**Document**
━━━━━━━━

Mike Dobbie | December 6 2004 | The Sun-Herald (subscribe)

The pressure is on for Kerry Stokes's network, Shares editor Mike Dobbie writes.

Seven Network is not only a free-to-air television broadcaster but also has management rights to the 52,000 seat Telstra Dome in Melbourne's Docklands, is in a joint venture to operate ticketing agency Ticketmaster7 and runs magazine publishing business Pacific Publications, which has titles including New Idea, That's Life! and Better Homes And Gardens.

In the past year Seven has broadcast the Olympic Games and Rugby World Cup. But, as Seven's executive chairman Kerry Stokes admits in the company's annual report: "Our performance in broadcast television has been disappointing. We have not met our objectives in television and our company's focus over the coming 12 months is to reinvigorate and restructure programming."

This is a big challenge for Seven, and the pressure on the company from the sharemarket as well as its media competitors is intense.
Last week Seven sold most of its shareholding in listed  telecommunications company B Digital for $51.7 million, a good price, which should allow the company to book a profit before tax of $32 million after transaction costs. Regardless, the company's 2005 profit will be below last year's. But there are some signs that its ratings are picking up, particularly in news and current affairs, and Seven is confident that its programming line-up next year will help improve its position.

━━━━━━━━

**Dataset**
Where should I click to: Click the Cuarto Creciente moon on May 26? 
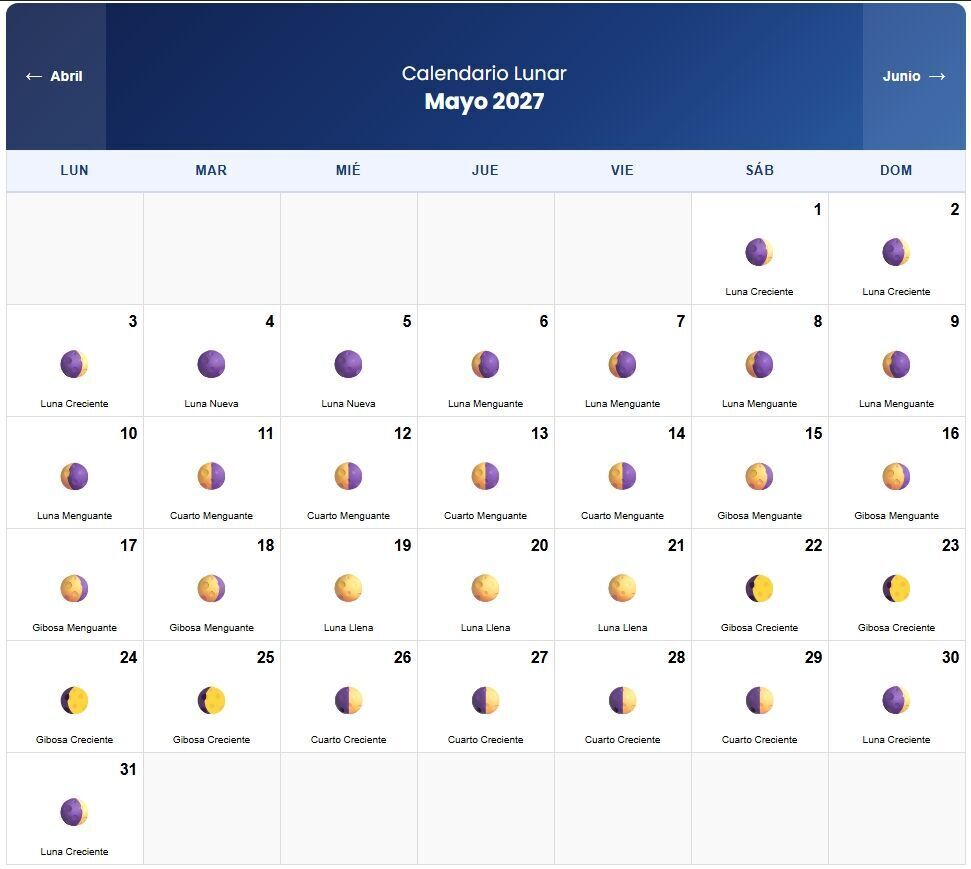pos(348,701)
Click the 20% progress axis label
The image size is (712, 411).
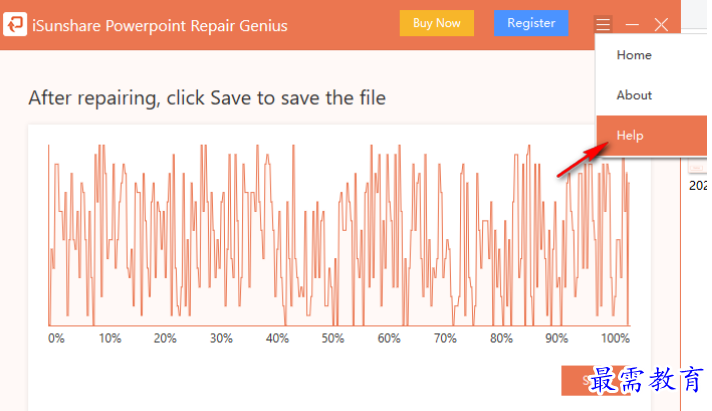[x=165, y=338]
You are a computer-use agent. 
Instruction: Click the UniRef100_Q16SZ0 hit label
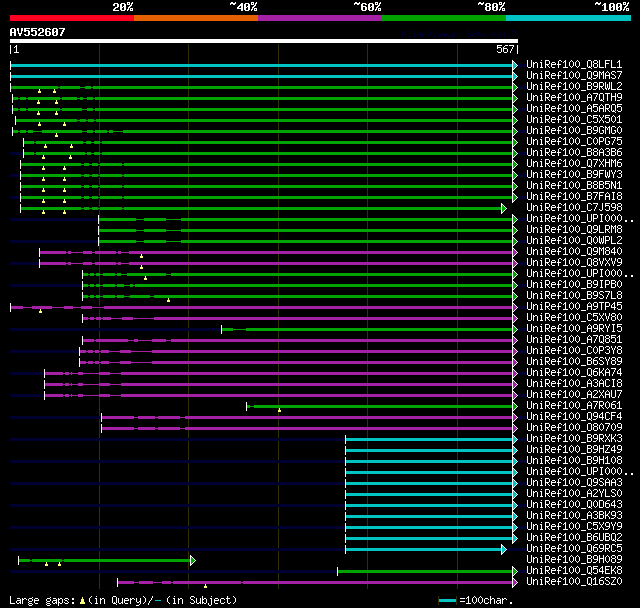(576, 581)
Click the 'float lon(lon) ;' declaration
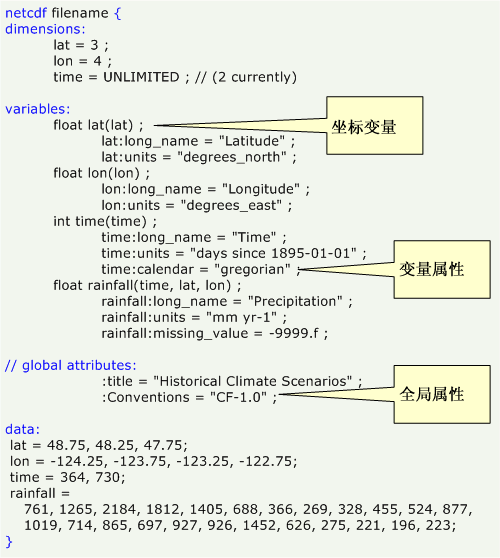The width and height of the screenshot is (500, 558). [101, 173]

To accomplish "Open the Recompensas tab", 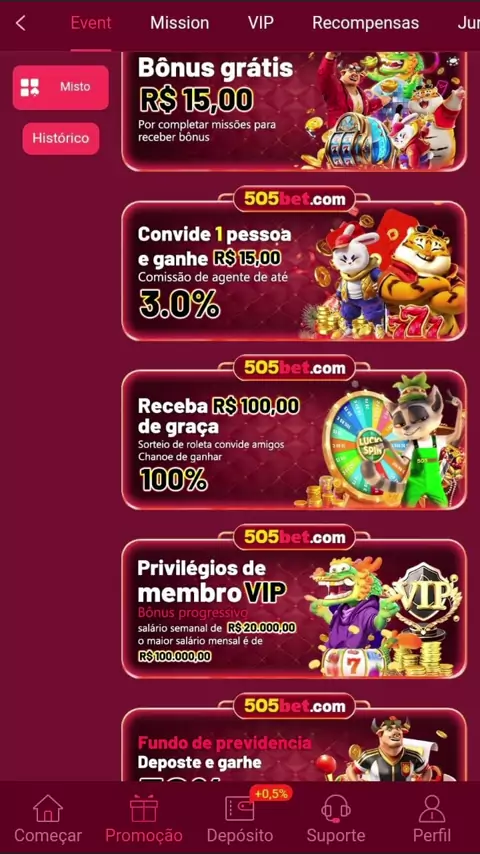I will 366,23.
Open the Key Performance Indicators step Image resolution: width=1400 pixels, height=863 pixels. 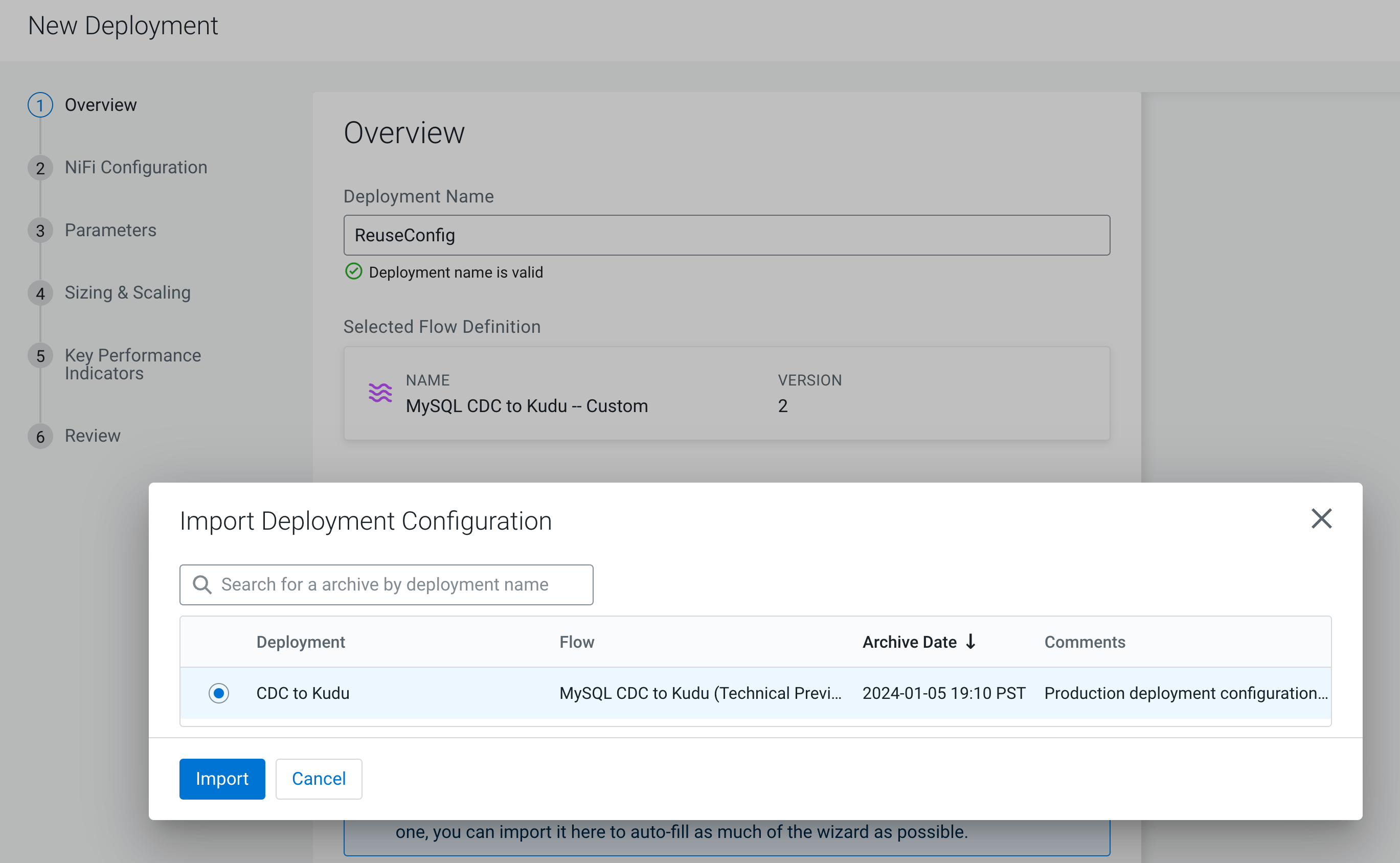click(x=133, y=364)
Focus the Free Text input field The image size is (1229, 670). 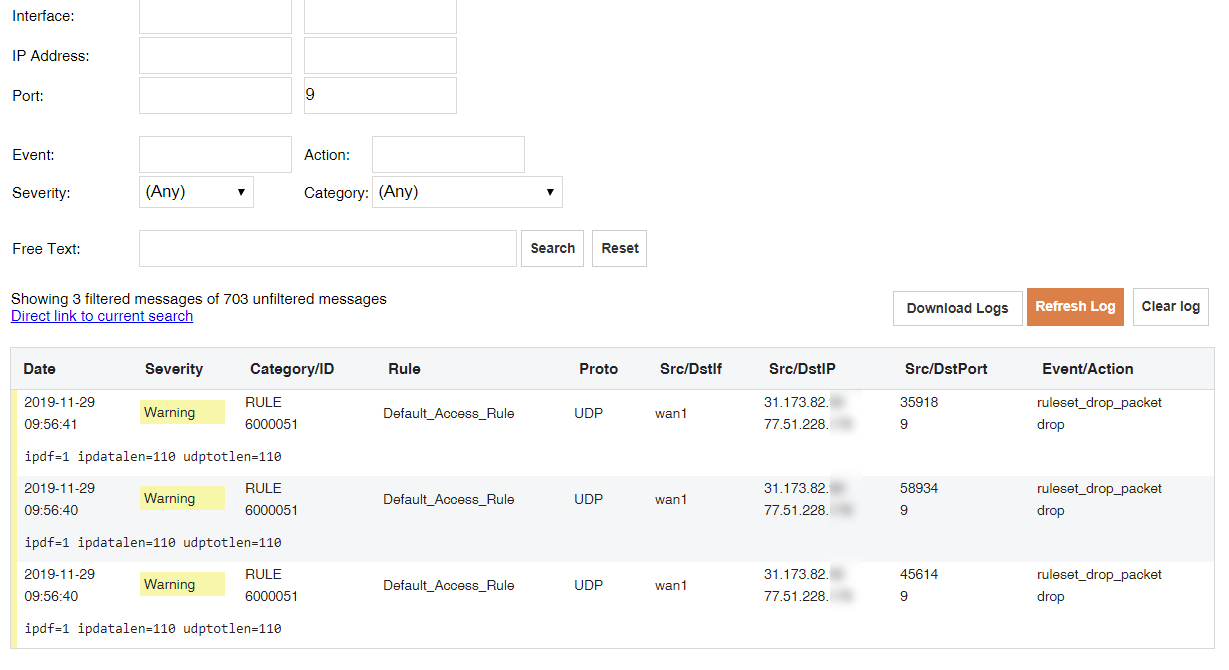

━━━━━━━━

**Exercise task**
Reproduce the full Seven Network article from above word for word.

**The completed task**
Mike Dobbie | December 6 2004 | The Sun-Herald (subscribe)

The pressure is on for Kerry Stokes's network, Shares editor Mike Dobbie writes.

Seven Network is not only a free-to-air television broadcaster but also has management rights to the 52,000 seat Telstra Dome in Melbourne's Docklands, is in a joint venture to operate ticketing agency Ticketmaster7 and runs magazine publishing business Pacific Publications, which has titles including New Idea, That's Life! and Better Homes And Gardens.

In the past year Seven has broadcast the Olympic Games and Rugby World Cup. But, as Seven's executive chairman Kerry Stokes admits in the company's annual report: "Our performance in broadcast television has been disappointing. We have not met our objectives in television and our company's focus over the coming 12 months is to reinvigorate and restructure programming."

This is a big challenge for Seven, and the pressure on the company from the sharemarket as well as its media competitors is intense.
Last week Seven sold most of its shareholding in listed  telecommunications company B Digital for $51.7 million, a good price, which should allow the company to book a profit before tax of $32 million after transaction costs. Regardless, the company's 2005 profit will be below last year's. But there are some signs that its ratings are picking up, particularly in news and current affairs, and Seven is confident that its programming line-up next year will help improve its position.